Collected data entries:
# # # #

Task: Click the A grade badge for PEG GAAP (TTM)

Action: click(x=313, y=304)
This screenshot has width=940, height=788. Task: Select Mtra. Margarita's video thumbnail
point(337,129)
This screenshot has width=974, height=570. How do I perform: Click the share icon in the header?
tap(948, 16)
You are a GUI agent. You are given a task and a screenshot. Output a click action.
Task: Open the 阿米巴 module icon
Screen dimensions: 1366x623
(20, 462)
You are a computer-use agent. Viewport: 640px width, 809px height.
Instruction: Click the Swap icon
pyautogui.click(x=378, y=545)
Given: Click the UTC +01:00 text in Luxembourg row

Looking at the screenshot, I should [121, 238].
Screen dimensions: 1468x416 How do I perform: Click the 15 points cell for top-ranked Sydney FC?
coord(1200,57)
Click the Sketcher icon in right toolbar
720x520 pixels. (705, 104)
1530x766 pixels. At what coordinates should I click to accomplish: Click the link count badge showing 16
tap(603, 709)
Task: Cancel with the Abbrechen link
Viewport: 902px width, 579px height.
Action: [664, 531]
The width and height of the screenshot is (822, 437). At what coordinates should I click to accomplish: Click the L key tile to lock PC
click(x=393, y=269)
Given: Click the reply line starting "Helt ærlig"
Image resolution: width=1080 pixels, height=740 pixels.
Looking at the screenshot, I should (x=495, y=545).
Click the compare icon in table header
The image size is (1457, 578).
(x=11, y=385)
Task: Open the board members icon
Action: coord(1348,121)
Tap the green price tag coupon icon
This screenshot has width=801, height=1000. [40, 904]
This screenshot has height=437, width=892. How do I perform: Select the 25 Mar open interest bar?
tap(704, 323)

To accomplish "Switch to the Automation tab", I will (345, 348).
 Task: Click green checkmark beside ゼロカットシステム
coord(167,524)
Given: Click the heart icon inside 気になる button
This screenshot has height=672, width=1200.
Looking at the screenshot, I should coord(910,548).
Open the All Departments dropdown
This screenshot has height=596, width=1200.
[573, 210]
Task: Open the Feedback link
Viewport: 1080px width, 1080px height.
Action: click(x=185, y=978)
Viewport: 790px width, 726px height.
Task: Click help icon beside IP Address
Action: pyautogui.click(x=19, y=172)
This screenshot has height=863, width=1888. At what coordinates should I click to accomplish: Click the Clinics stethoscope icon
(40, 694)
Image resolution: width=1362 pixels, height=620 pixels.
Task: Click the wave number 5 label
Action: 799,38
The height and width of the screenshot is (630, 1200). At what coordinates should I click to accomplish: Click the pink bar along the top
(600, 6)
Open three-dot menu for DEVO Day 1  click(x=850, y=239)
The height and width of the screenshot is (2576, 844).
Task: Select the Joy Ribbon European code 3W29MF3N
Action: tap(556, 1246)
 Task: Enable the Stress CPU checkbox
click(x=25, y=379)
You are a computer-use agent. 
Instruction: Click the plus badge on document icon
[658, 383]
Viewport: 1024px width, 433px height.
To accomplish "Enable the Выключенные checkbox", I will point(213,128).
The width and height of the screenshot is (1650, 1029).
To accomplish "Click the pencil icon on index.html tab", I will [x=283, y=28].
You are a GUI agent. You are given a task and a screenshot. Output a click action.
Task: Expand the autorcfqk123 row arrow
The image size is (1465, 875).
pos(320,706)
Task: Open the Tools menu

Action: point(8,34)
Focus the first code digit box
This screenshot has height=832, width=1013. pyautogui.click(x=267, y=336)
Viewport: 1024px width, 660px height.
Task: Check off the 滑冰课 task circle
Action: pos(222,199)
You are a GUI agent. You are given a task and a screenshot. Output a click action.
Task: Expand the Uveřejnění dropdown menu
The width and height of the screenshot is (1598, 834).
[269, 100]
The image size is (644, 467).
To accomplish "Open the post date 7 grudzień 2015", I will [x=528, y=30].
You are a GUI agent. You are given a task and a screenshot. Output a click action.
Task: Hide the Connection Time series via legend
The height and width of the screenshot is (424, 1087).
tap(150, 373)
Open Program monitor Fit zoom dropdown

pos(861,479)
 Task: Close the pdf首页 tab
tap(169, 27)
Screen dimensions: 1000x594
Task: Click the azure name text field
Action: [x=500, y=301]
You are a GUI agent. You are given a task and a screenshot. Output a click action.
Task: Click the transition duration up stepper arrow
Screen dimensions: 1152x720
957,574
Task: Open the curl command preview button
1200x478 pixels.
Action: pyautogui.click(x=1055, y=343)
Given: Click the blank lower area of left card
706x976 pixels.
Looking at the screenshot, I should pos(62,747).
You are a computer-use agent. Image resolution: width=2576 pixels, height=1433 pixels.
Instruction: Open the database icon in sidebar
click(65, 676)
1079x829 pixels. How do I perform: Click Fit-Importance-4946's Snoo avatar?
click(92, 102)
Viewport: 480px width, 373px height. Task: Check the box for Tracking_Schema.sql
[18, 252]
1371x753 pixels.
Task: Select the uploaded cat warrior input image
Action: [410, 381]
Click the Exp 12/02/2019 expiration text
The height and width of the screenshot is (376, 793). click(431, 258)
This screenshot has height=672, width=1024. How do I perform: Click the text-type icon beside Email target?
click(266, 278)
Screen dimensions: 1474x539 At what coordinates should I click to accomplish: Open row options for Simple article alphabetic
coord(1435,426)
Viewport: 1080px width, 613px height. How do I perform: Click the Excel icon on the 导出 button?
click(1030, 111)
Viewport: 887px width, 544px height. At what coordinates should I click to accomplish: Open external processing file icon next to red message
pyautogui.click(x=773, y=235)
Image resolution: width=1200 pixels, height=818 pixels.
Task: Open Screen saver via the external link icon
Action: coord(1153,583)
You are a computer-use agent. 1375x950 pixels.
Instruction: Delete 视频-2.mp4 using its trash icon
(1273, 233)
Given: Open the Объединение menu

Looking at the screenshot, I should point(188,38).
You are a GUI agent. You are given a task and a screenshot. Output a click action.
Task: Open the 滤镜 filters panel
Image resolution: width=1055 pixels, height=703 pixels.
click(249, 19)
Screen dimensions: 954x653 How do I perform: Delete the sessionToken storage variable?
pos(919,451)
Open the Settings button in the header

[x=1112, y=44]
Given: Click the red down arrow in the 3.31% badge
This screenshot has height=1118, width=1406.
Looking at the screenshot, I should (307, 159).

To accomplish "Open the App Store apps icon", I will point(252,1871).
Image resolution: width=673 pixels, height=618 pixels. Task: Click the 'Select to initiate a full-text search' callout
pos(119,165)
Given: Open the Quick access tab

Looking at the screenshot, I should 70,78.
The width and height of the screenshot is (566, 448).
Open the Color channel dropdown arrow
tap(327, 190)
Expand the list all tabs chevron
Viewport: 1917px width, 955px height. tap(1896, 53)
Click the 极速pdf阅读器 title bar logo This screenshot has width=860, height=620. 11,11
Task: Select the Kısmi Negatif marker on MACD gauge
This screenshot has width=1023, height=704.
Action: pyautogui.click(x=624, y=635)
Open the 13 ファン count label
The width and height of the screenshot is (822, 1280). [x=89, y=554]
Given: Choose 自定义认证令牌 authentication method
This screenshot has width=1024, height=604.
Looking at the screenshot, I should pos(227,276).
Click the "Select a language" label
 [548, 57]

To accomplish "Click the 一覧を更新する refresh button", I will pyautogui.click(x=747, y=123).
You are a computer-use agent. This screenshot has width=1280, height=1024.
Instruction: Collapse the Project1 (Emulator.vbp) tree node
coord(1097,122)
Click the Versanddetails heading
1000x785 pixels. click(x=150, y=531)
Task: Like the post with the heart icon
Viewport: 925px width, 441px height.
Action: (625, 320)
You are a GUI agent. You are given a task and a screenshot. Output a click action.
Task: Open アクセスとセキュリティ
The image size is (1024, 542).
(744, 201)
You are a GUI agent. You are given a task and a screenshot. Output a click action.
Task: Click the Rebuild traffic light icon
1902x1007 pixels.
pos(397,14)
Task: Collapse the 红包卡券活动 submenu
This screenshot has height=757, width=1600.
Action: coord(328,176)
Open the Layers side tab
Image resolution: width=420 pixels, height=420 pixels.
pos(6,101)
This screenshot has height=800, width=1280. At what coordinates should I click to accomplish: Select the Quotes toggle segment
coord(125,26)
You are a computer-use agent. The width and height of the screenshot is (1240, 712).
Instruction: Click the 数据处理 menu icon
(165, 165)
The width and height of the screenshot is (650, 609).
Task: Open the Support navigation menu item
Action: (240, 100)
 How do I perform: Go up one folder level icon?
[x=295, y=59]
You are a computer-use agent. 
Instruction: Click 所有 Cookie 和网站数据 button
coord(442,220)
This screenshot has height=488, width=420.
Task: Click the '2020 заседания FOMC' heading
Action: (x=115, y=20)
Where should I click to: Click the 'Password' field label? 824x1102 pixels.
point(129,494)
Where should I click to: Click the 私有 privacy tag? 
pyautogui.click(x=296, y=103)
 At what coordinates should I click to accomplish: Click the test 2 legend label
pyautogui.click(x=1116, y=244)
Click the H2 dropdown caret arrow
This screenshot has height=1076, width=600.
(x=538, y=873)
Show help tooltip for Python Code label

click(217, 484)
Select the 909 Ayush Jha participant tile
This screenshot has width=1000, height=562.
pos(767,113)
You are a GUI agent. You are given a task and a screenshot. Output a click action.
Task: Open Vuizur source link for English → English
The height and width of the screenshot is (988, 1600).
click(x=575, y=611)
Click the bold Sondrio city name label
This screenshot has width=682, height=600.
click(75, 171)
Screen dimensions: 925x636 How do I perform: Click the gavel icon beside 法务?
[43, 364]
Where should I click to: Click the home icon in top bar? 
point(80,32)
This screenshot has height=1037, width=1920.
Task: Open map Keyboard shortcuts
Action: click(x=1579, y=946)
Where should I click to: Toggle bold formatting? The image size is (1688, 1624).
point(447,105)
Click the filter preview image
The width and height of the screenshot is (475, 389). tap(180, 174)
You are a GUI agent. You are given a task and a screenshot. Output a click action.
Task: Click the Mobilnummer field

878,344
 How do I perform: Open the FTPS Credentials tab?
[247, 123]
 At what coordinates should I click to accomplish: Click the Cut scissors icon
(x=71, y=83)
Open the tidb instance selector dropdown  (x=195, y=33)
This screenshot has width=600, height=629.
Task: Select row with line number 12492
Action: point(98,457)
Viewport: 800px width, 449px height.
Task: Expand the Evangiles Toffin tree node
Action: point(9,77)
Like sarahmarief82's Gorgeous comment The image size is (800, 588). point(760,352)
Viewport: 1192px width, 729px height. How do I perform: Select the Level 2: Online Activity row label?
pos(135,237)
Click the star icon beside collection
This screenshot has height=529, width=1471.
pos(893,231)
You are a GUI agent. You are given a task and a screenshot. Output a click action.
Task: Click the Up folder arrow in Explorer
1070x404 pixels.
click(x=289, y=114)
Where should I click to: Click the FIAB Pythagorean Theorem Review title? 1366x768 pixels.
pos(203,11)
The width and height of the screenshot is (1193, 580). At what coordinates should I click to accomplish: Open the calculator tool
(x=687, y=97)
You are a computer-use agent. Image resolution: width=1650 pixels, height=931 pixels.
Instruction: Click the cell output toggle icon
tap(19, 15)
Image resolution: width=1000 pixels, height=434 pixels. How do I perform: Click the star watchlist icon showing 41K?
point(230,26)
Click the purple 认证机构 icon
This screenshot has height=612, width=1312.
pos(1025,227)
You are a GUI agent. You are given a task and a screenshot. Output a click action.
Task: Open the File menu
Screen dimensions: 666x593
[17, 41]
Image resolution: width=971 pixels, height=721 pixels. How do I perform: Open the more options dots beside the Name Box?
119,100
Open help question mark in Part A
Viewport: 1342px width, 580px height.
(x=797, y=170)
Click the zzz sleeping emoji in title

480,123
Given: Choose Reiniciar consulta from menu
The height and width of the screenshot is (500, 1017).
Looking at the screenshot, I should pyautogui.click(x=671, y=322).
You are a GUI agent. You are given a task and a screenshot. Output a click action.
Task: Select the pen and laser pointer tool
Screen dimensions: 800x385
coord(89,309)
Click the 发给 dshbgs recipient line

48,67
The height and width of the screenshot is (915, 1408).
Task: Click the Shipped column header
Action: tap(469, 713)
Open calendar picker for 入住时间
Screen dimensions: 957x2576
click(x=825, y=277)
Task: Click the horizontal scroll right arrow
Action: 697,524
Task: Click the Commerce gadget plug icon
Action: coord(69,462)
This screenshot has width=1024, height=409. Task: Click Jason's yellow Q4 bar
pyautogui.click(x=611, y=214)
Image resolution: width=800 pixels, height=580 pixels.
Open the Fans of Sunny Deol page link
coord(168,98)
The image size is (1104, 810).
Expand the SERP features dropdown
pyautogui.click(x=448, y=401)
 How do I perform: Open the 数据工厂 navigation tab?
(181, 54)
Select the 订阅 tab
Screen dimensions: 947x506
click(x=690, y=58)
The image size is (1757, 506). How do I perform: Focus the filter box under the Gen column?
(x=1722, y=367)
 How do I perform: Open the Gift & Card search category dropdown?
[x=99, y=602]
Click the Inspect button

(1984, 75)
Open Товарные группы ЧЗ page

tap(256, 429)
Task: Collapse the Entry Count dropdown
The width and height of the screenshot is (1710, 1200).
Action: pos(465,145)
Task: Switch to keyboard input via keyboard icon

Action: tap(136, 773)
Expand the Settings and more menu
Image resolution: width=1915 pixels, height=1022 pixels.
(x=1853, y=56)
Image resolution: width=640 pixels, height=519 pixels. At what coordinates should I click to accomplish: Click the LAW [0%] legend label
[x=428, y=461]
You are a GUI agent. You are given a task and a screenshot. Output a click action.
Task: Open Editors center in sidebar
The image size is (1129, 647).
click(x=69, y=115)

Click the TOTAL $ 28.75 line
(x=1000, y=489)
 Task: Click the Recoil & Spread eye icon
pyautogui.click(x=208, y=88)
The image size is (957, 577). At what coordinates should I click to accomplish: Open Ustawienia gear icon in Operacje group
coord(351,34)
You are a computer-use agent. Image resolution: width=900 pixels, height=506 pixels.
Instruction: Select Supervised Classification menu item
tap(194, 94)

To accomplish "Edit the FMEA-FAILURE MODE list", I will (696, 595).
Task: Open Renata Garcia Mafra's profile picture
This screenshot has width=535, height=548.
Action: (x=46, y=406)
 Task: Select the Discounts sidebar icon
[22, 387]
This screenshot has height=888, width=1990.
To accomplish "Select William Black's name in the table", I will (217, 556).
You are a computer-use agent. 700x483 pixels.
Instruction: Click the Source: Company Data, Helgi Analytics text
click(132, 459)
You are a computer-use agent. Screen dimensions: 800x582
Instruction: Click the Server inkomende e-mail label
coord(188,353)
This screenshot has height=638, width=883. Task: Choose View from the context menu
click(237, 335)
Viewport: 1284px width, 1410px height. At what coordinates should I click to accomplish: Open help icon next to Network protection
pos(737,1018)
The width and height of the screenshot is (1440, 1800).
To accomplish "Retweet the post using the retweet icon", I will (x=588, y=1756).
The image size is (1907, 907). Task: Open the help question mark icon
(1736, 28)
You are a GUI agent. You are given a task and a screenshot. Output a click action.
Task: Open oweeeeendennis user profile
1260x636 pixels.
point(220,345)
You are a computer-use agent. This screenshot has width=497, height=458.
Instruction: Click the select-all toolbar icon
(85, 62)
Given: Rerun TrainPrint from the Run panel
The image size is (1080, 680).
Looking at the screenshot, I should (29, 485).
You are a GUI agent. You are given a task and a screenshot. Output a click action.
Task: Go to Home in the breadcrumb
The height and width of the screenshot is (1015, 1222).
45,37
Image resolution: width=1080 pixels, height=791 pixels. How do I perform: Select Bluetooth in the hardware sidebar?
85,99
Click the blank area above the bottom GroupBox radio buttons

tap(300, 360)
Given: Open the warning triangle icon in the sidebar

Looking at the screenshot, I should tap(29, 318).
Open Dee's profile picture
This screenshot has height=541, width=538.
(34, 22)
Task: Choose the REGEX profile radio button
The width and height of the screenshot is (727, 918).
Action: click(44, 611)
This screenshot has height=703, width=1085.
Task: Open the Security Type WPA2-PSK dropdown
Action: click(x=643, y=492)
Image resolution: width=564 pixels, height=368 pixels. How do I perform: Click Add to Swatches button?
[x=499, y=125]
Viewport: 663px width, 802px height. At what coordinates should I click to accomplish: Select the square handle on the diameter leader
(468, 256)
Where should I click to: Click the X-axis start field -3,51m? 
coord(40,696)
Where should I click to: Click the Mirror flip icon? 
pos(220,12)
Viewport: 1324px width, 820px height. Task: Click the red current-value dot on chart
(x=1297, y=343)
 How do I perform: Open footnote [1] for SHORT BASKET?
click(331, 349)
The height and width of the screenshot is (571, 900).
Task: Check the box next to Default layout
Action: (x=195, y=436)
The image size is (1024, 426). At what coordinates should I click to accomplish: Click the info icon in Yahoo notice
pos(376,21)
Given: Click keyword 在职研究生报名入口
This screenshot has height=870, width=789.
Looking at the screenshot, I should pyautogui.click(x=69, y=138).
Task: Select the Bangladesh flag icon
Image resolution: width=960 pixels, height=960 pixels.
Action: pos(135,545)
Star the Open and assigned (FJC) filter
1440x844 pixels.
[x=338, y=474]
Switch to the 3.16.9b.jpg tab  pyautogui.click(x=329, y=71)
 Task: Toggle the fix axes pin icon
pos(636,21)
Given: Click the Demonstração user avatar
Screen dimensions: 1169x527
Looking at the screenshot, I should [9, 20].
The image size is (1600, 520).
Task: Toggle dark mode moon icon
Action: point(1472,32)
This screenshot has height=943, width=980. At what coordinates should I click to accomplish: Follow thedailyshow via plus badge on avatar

# # # #

▸ **WHAT TO DO**
Return all lines from the entries that contain the string "heart".

▸ **RESPONSE TO THIS TASK**
Given: Click the heart icon inside 気になる button
Task: Like the post with the heart icon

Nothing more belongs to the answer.